◆ **Exercise goal**:
All of the entries are to be written out again verbatim.

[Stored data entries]
□ □ □ □ □ □ □
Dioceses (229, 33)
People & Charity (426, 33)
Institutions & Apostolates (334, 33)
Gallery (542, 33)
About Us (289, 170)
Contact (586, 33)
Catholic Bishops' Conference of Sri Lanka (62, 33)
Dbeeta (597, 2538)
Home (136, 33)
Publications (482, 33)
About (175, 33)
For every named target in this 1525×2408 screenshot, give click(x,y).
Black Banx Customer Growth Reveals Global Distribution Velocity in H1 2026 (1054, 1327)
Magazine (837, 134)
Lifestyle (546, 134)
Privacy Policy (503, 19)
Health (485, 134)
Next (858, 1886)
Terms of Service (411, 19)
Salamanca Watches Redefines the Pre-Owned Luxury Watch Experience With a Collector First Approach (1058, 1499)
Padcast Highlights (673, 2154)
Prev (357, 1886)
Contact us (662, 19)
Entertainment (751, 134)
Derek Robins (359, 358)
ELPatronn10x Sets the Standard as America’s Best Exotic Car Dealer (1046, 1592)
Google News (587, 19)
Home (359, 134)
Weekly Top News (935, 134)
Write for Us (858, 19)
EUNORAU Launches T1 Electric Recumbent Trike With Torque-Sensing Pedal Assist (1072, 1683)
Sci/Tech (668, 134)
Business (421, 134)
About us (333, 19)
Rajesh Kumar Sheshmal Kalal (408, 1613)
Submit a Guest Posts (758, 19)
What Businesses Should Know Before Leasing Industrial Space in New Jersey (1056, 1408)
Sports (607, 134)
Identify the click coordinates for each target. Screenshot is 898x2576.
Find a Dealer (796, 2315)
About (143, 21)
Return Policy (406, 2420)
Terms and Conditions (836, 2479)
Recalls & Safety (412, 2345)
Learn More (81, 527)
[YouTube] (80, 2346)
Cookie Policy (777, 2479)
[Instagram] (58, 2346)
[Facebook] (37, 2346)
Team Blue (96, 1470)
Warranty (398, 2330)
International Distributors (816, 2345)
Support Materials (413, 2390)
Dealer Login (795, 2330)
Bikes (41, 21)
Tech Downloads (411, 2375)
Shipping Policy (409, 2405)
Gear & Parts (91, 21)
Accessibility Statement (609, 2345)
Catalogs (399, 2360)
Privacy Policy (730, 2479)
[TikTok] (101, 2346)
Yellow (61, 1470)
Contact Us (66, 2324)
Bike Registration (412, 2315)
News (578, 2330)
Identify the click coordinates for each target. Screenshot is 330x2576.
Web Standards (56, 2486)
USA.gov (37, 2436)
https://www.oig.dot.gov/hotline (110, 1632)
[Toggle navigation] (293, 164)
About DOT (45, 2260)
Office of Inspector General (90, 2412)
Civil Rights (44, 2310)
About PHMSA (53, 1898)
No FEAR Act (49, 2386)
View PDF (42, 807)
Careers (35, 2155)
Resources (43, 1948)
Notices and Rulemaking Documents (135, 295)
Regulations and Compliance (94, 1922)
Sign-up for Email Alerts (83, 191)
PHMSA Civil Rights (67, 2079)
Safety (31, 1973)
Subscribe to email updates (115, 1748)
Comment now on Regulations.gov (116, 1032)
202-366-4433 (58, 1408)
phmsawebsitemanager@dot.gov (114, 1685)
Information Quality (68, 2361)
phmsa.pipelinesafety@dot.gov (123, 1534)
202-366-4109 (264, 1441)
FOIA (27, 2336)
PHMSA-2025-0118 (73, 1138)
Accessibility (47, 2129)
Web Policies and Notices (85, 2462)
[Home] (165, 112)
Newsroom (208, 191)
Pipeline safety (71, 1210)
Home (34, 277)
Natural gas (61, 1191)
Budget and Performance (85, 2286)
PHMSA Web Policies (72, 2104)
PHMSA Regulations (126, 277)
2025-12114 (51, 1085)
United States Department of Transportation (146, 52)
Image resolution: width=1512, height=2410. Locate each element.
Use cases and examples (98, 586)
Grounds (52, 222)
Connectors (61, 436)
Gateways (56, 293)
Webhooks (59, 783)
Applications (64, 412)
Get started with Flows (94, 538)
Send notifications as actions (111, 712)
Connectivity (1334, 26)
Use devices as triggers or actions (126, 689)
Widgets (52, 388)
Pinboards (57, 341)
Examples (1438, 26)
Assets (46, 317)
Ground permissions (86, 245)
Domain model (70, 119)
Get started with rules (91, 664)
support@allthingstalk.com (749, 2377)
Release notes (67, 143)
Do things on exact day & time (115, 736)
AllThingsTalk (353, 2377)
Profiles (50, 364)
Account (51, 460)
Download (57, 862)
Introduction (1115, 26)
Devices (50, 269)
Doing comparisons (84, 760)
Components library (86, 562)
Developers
□ □ □ □ □ □ □
◆ **Expected answer**:
Dioceses (229, 33)
People & Charity (426, 33)
Institutions & Apostolates (334, 33)
Gallery (542, 33)
About Us (289, 170)
Contact (586, 33)
Catholic Bishops' Conference of Sri Lanka (62, 33)
Dbeeta (597, 2538)
Home (136, 33)
Publications (482, 33)
About (175, 33)
For every named target in this 1525×2408 screenshot, give click(x,y).
Black Banx Customer Growth Reveals Global Distribution Velocity in H1 2026 (1054, 1327)
Magazine (837, 134)
Lifestyle (546, 134)
Privacy Policy (503, 19)
Health (485, 134)
Next (858, 1886)
Terms of Service (411, 19)
Salamanca Watches Redefines the Pre-Owned Luxury Watch Experience With a Collector First Approach (1058, 1499)
Padcast Highlights (673, 2154)
Prev (357, 1886)
Contact us (662, 19)
Entertainment (751, 134)
Derek Robins (359, 358)
ELPatronn10x Sets the Standard as America’s Best Exotic Car Dealer (1046, 1592)
Google News (587, 19)
Home (359, 134)
Weekly Top News (935, 134)
Write for Us (858, 19)
EUNORAU Launches T1 Electric Recumbent Trike With Torque-Sensing Pedal Assist (1072, 1683)
Sci/Tech (668, 134)
Business (421, 134)
About us (333, 19)
Rajesh Kumar Sheshmal Kalal (408, 1613)
Submit a Guest Posts (758, 19)
What Businesses Should Know Before Leasing Industrial Space in New Jersey (1056, 1408)
Sports (607, 134)
Identify the click coordinates for each target. Screenshot is 898x2576.
Find a Dealer (796, 2315)
About (143, 21)
Return Policy (406, 2420)
Terms and Conditions (836, 2479)
Recalls & Safety (412, 2345)
Learn More (81, 527)
[YouTube] (80, 2346)
Cookie Policy (777, 2479)
[Instagram] (58, 2346)
[Facebook] (37, 2346)
Team Blue (96, 1470)
Warranty (398, 2330)
International Distributors (816, 2345)
Support Materials (413, 2390)
Dealer Login (795, 2330)
Bikes (41, 21)
Tech Downloads (411, 2375)
Shipping Policy (409, 2405)
Gear & Parts (91, 21)
Accessibility Statement (609, 2345)
Catalogs (399, 2360)
Privacy Policy (730, 2479)
[TikTok] (101, 2346)
Yellow (61, 1470)
Contact Us (66, 2324)
Bike Registration (412, 2315)
News (578, 2330)
Identify the click coordinates for each target. Screenshot is 330x2576.
Web Standards (56, 2486)
USA.gov (37, 2436)
https://www.oig.dot.gov/hotline (110, 1632)
[Toggle navigation] (293, 164)
About DOT (45, 2260)
Office of Inspector General (90, 2412)
Civil Rights (44, 2310)
About PHMSA (53, 1898)
No FEAR Act (49, 2386)
View PDF (42, 807)
Careers (35, 2155)
Resources (43, 1948)
Notices and Rulemaking Documents (135, 295)
Regulations and Compliance (94, 1922)
Sign-up for Email Alerts (83, 191)
PHMSA Civil Rights (67, 2079)
Safety (31, 1973)
Subscribe to email updates (115, 1748)
Comment now on Regulations.gov (116, 1032)
202-366-4433 (58, 1408)
phmsawebsitemanager@dot.gov (114, 1685)
Information Quality (68, 2361)
phmsa.pipelinesafety@dot.gov (123, 1534)
202-366-4109 (264, 1441)
FOIA (27, 2336)
PHMSA-2025-0118 (73, 1138)
Accessibility (47, 2129)
Web Policies and Notices (85, 2462)
[Home] (165, 112)
Newsroom (208, 191)
Pipeline safety (71, 1210)
Home (34, 277)
Natural gas (61, 1191)
Budget and Performance (85, 2286)
PHMSA Web Policies (72, 2104)
PHMSA Regulations (126, 277)
2025-12114 (51, 1085)
United States Department of Transportation (146, 52)
Image resolution: width=1512, height=2410. Locate each element.
Use cases and examples (98, 586)
Grounds (52, 222)
Connectors (61, 436)
Gateways (56, 293)
Webhooks (59, 783)
Applications (64, 412)
Get started with Flows (94, 538)
Send notifications as actions (111, 712)
Connectivity (1334, 26)
Use devices as triggers or actions (126, 689)
Widgets (52, 388)
Pinboards (57, 341)
Examples (1438, 26)
Assets (46, 317)
Ground permissions (86, 245)
Domain model (70, 119)
Get started with rules (91, 664)
support@allthingstalk.com (749, 2377)
Release notes (67, 143)
Do things on exact day & time (115, 736)
AllThingsTalk (353, 2377)
Profiles (50, 364)
Account (51, 460)
Download (57, 862)
Introduction (1115, 26)
Devices (50, 269)
Doing comparisons (84, 760)
Components library (86, 562)
Developers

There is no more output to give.